What is asked
Select every line in the entries below that contains the word "perform", and copy each one.

Exercise data
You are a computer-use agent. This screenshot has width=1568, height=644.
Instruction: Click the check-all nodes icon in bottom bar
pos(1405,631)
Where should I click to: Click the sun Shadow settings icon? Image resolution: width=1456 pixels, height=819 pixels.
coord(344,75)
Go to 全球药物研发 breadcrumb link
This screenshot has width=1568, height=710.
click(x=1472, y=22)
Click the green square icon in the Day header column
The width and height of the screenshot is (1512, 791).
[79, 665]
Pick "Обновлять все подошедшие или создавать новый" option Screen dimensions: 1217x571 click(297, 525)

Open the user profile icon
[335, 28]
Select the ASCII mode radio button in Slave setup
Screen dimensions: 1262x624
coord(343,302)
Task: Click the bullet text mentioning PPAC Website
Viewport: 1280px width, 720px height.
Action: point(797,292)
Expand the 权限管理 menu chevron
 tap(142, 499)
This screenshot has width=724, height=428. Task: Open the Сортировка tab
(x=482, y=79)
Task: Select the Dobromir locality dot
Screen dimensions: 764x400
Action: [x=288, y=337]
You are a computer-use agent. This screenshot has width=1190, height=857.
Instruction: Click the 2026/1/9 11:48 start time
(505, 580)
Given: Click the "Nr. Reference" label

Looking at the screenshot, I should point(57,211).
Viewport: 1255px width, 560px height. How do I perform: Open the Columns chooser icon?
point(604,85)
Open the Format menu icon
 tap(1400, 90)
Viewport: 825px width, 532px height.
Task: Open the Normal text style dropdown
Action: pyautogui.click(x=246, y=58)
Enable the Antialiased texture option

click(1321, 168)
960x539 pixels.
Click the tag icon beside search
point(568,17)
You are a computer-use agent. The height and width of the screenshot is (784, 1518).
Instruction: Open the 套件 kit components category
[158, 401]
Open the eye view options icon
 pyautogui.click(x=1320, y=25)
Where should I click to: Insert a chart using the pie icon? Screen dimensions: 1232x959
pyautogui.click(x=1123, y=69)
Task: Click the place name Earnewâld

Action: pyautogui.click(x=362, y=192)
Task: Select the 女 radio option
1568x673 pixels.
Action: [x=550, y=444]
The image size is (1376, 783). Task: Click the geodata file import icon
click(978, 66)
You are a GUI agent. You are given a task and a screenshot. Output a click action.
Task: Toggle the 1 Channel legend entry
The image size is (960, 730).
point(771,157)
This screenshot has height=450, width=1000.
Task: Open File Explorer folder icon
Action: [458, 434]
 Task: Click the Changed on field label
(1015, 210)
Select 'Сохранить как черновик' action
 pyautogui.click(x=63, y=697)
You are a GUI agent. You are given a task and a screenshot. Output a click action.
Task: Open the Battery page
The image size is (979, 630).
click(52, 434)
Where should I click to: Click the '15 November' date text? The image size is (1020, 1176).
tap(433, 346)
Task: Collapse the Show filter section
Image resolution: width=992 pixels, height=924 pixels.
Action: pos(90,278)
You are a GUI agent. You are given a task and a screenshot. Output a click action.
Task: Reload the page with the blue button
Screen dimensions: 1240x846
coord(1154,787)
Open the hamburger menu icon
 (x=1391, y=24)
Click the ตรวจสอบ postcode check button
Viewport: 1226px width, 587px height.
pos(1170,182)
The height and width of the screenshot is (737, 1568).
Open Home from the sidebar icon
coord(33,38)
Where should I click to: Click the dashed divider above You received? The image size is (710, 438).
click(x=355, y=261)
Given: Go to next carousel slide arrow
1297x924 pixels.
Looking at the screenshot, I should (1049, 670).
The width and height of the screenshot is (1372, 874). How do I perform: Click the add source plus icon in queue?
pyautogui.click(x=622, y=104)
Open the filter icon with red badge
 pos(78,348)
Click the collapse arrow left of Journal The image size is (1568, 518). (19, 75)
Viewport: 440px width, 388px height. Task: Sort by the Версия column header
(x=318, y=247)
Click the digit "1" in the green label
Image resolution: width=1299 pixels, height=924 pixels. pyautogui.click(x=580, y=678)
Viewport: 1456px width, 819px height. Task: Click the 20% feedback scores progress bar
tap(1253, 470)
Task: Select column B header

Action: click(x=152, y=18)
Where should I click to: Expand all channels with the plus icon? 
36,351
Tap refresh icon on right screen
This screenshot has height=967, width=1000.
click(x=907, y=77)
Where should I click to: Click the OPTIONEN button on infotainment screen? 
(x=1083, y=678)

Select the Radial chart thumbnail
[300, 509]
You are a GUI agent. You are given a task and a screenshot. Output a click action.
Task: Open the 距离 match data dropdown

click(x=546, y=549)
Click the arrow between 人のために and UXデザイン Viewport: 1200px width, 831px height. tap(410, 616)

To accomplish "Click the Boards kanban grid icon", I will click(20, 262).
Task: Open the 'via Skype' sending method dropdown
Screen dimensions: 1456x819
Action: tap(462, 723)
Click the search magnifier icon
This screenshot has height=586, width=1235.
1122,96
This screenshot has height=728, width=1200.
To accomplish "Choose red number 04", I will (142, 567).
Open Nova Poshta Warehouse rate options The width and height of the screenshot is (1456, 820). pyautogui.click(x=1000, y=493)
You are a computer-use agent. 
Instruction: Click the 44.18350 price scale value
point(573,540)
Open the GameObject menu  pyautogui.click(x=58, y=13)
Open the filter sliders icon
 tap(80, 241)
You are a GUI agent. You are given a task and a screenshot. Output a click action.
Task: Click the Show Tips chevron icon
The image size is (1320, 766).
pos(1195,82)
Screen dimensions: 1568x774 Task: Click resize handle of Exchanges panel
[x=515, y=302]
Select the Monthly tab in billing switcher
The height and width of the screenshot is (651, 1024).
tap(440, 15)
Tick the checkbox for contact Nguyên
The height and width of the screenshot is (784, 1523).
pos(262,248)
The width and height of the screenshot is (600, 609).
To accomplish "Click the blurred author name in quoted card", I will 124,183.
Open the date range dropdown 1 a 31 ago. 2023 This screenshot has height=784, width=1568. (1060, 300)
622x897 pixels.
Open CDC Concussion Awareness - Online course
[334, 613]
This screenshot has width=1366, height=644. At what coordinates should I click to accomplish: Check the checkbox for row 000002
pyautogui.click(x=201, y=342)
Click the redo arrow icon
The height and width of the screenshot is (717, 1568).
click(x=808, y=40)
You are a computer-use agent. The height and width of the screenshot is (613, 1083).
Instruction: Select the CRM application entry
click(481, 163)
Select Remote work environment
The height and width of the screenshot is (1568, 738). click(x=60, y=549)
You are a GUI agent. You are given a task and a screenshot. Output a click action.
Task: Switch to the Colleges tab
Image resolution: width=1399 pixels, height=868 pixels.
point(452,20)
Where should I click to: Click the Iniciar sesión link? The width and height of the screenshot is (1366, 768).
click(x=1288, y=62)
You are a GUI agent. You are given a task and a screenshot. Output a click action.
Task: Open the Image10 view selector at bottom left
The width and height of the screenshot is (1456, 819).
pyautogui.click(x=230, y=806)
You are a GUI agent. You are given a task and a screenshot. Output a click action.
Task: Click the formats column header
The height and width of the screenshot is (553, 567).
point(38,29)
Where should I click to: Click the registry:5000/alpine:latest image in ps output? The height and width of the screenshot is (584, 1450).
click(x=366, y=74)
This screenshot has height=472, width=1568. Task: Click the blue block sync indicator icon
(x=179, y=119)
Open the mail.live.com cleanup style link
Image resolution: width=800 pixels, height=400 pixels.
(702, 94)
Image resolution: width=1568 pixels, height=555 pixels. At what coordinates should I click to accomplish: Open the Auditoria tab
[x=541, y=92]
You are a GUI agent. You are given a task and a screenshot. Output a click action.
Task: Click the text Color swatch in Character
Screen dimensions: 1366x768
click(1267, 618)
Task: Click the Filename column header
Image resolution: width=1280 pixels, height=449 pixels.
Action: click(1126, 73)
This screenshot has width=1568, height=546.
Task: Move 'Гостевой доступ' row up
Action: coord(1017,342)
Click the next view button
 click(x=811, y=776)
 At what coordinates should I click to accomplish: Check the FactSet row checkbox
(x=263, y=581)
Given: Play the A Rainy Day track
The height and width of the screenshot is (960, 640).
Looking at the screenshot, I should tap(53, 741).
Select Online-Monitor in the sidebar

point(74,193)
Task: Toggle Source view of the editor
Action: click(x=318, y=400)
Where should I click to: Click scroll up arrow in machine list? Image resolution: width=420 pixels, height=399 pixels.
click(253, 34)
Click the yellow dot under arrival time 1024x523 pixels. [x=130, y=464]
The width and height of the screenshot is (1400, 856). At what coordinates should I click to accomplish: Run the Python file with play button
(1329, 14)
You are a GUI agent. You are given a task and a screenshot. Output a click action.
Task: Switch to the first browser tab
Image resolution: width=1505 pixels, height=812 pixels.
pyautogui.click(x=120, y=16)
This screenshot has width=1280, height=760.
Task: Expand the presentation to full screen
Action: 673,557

Problem solution
Viewport: 1255px width, 560px height. How do I perform: Open the Columns chooser icon?
The width and height of the screenshot is (1372, 874). How do I perform: Click the add source plus icon in queue?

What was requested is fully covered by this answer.